If she’d been panicked before, she was now terrified. She tried to call out, but her voice was muffled by his body and lost in the thickly embroidered brocade bed curtains. There was no way anyone could hear her behind the firmly latched oak door. The household was asleep, and George had passed out after his third bottle of port on the couch in the library. Not that she could have endured being found here in this mortifying exposure by her loathsome stepson.

Juliana wriggled like an eel, her body slick with the sweat of effort; then, finally, she managed to draw up her knees and obtain sufficient leverage to free her legs. Digging her heels into the mattress, she heaved with her arms and shoulders, and John rolled sideways just enough for her to squiggle out before he flopped back again.

Slowly she stood up and gazed down at him, her hand over her mouth, her eyes wide with shock. She bent over him.

“John?” Tentatively, she touched his shoulder, shook him lightly. “John?”

There was no sound, and his face was buried in the pillows. She turned his head. His sightless eyes stared up at her.

“Sweet Jesus, have mercy!” Juliana whispered, stepping back from the corpse. She had killed her husband!

Dazed and incredulous, she stood by the bed, listening to the nighttime sounds of the house: the ticking clocks, the creaking floorboards, the wind rattling open casements. No sounds of human life.

Dear God, it was her cursed clumsiness again! Why, oh why did everything she ever did always come out wrong?

She had to waken someone. But what would they say? The round mark of the bed warmer stood out on the dead
man’s back. She must have hit him harder than she’d intended. But, of course, that was inevitable given her blunder-headed, accident-prone nature.

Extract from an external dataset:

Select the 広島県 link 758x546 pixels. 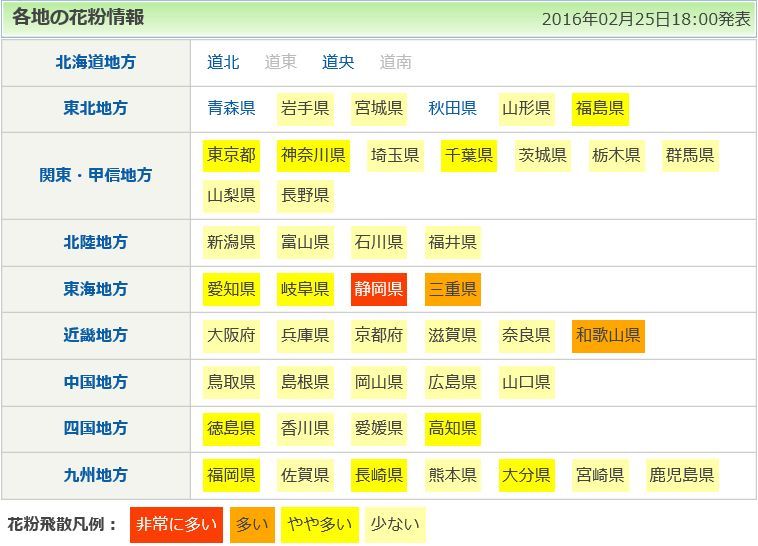pos(452,382)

Sick with honor, she touched the bed warmer and found it still very hot. She’d struck and killed her husband with a burning object.

George would waste no time. He would listen to no reasonable explanations. He would accuse her publicly as he’d done privately that morning of gold digging. Of marrying a man old enough to be her grandfather just for his money. He’d accuse her of manipulating his father’s besotted affections and then arranging his death so she’d be free and clear with all that had been allotted to her in the marriage settlements. Property that George believed was his and his alone.

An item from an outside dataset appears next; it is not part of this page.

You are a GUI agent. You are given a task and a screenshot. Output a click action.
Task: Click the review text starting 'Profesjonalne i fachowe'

It was petty treason for a woman to kill her husband. Just as it was for a servant to kill his master. If she was convicted, they would burn her at the stake.

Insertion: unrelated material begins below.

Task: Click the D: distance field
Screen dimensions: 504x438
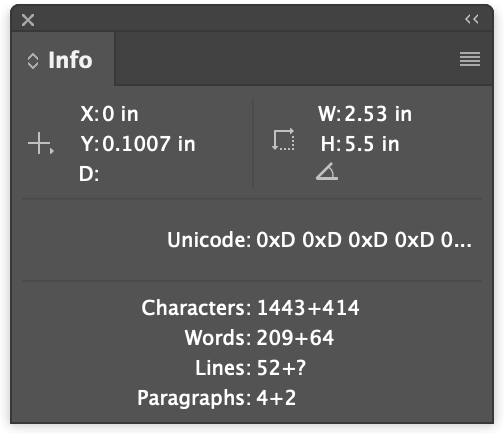Action: click(89, 174)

Juliana backed farther away from the bed, pushing aside the bed curtains, rushing to the window, where she stood drawing deep gulps of the warm night air, enlivened by a faint sea breeze from the Solent.
They would burn her at the stake.

She’d seen it happen once, outside Winchester jail. Mistress Goadsby had been convicted of killing her husband when he’d fallen down the stairs. She’d said he’d been drunk and had been beating her and he’d tripped and fallen. She’d stood in the dock with the bruises still on her face. But they’d tied her to the stake, hanged her, and set fire to her.

Juliana had been little more than a child at the time, but the image had haunted her over the years … the smell of burning flesh embedded in her nostrils. Nausea swamped her, and she ran back to the bed, dragging the chamber pot from beneath, vomiting violently.

Perhaps the magistrates would believe that John had died of natural causes in the midst of his exertions … but
there was that mark on his back. He couldn’t have put that there himself.

And George would see it. A stepmother convicted of murdering her husband couldn’t inherit. The marriage set-dements would be nullified, and George would have what he wanted.

Juliana didn’t know how long she sat on the floor, hunched over the chamber pot, but gradually the sweat dried on her forehead and her mind cleared.

She had to leave. There was no one there to speak for her … to speak against the facts before their eyes. Her guardian had negotiated the marriage settlements, ensuring, of course, that he, too, benefited from the arrangements. He had then thankfully washed his hands of one who had been nothing but a troublesome charge from the first moment his orphaned infant niece had been delivered into his arms. There was no one else remotely interested in her.